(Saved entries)
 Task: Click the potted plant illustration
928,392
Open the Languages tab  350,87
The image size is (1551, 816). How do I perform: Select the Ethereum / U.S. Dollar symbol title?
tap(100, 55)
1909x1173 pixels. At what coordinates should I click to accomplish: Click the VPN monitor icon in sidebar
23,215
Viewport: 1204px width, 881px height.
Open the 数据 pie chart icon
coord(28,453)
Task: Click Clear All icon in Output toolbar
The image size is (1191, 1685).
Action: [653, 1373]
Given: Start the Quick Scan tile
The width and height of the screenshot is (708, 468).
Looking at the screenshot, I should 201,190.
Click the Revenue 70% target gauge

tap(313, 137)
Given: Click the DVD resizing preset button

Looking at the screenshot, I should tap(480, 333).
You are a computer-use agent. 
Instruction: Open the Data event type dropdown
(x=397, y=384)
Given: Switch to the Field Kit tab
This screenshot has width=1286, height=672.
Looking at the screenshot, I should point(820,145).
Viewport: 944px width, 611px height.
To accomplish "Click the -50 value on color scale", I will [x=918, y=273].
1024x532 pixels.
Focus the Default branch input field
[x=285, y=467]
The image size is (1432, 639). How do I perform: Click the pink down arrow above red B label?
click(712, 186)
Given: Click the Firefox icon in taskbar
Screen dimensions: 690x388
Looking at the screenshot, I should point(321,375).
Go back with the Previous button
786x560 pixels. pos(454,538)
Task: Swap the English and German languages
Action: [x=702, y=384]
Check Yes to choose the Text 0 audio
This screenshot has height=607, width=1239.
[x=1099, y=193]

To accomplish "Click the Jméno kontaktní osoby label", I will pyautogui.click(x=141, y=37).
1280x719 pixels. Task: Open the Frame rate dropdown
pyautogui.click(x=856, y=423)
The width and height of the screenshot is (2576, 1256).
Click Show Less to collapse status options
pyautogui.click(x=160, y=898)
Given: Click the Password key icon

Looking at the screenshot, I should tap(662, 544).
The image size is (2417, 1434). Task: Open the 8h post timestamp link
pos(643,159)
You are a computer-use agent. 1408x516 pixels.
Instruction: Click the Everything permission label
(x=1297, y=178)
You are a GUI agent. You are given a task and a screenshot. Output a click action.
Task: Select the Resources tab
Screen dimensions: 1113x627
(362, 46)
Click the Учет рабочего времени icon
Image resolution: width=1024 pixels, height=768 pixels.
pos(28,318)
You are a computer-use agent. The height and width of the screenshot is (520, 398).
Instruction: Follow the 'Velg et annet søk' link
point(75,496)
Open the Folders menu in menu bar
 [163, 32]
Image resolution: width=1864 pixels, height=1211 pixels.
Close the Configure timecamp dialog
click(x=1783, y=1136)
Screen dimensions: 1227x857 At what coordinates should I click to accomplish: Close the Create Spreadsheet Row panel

• Exercise: Each entry above is to be transcribed without alteration.

• Task response:
 Task: Click the potted plant illustration
928,392
Open the Languages tab  350,87
The image size is (1551, 816). How do I perform: Select the Ethereum / U.S. Dollar symbol title?
tap(100, 55)
1909x1173 pixels. At what coordinates should I click to accomplish: Click the VPN monitor icon in sidebar
23,215
Viewport: 1204px width, 881px height.
Open the 数据 pie chart icon
coord(28,453)
Task: Click Clear All icon in Output toolbar
The image size is (1191, 1685).
Action: [653, 1373]
Given: Start the Quick Scan tile
The width and height of the screenshot is (708, 468).
Looking at the screenshot, I should 201,190.
Click the Revenue 70% target gauge

tap(313, 137)
Given: Click the DVD resizing preset button

Looking at the screenshot, I should tap(480, 333).
You are a computer-use agent. 
Instruction: Open the Data event type dropdown
(x=397, y=384)
Given: Switch to the Field Kit tab
This screenshot has width=1286, height=672.
Looking at the screenshot, I should point(820,145).
Viewport: 944px width, 611px height.
To accomplish "Click the -50 value on color scale", I will [x=918, y=273].
1024x532 pixels.
Focus the Default branch input field
[x=285, y=467]
The image size is (1432, 639). How do I perform: Click the pink down arrow above red B label?
click(712, 186)
Given: Click the Firefox icon in taskbar
Screen dimensions: 690x388
Looking at the screenshot, I should point(321,375).
Go back with the Previous button
786x560 pixels. pos(454,538)
Task: Swap the English and German languages
Action: [x=702, y=384]
Check Yes to choose the Text 0 audio
This screenshot has height=607, width=1239.
[x=1099, y=193]

To accomplish "Click the Jméno kontaktní osoby label", I will pyautogui.click(x=141, y=37).
1280x719 pixels. Task: Open the Frame rate dropdown
pyautogui.click(x=856, y=423)
The width and height of the screenshot is (2576, 1256).
Click Show Less to collapse status options
pyautogui.click(x=160, y=898)
Given: Click the Password key icon

Looking at the screenshot, I should tap(662, 544).
The image size is (2417, 1434). Task: Open the 8h post timestamp link
pos(643,159)
You are a computer-use agent. 1408x516 pixels.
Instruction: Click the Everything permission label
(x=1297, y=178)
You are a GUI agent. You are given a task and a screenshot. Output a click action.
Task: Select the Resources tab
Screen dimensions: 1113x627
(362, 46)
Click the Учет рабочего времени icon
Image resolution: width=1024 pixels, height=768 pixels.
pos(28,318)
You are a computer-use agent. The height and width of the screenshot is (520, 398).
Instruction: Follow the 'Velg et annet søk' link
point(75,496)
Open the Folders menu in menu bar
 [163, 32]
Image resolution: width=1864 pixels, height=1211 pixels.
Close the Configure timecamp dialog
click(x=1783, y=1136)
Screen dimensions: 1227x857 At what coordinates should I click to accomplish: Close the Create Spreadsheet Row panel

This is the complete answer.